Craig put up $1.3 million for a museum that would have showcased antique farm equipment he collected over decades, but the church project called for a $3 million multipurpose building that would have housed a sanctuary and classrooms along with exhibit space.
By the time Porter resigned, the preacher was talking about moving a historic schoolhouse to land adjacent to the church. Piazza said the elders scrapped the project after they lost faith in their preacher.
"The church was in a state of needing to be reorganized," Piazza recalled.
Craig and Porter formed a business relationship in 1999 after Craig inherited $2.5 million from a brother and dreamed of using the money to build the museum. He made the church his beneficiary and Porter the executor of his estate. Later, he also gave Porter control over his personal finances.
The authorities allege that Porter embezzled $1.1 million from Craig and staged both wrecks to cover his tracks.
The museum was never more than a plan on paper.
The jury also heard from Jeff Porter, a nephew of Doug Porter, who returned to the witness stand for a second day. Many of the questions revolved around a truck he got from Craig when Craig was in a rehabilitation hospital.
The young man said he didn't mind when Craig took the truck back, because it needed a lot of work and he didn't have the money to fix it up.
He said he could "vividly" recall Craig coming to his house on crutches shortly after the first collision, seeing the truck in his driveway and making no complaint.
Jeff Porter said his recollection is that Craig approved of the transfer, but numerous other witnesses have told the court that Craig was wheelchair-bound for months after the first collision and only starting to make small steps with a walker in the weeks before his death.
Gary Porter, Jeff Porter's father, said Craig wanted the young man to have the truck and signed its pink slip while he was in the hospital. He said he had no clue why Craig later demanded the truck back.
When a prosecutor displayed a $2,075 check drawn on a museum account, Gary Porter said Doug Porter reimbursed him for work done on the truck after Craig took the truck back.
Holly Porter had trouble with one key detail, too -- just how she turned the air bag off.
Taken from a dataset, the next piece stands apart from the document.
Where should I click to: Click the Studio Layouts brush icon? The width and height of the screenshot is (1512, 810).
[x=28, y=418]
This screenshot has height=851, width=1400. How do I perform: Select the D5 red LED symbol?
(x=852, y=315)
In a hearing before the trial, a California Highway Patrol officer told the court that the air bag could only be switched on or off if the ignition key were placed in a key slot.
Both the defense and the prosecution repeatedly asked about the method used to turn the air bag off, but Holly Porter wasn't sure if a key was involved or not.
"I don't ever remember putting a key in to switch it off or on," she said.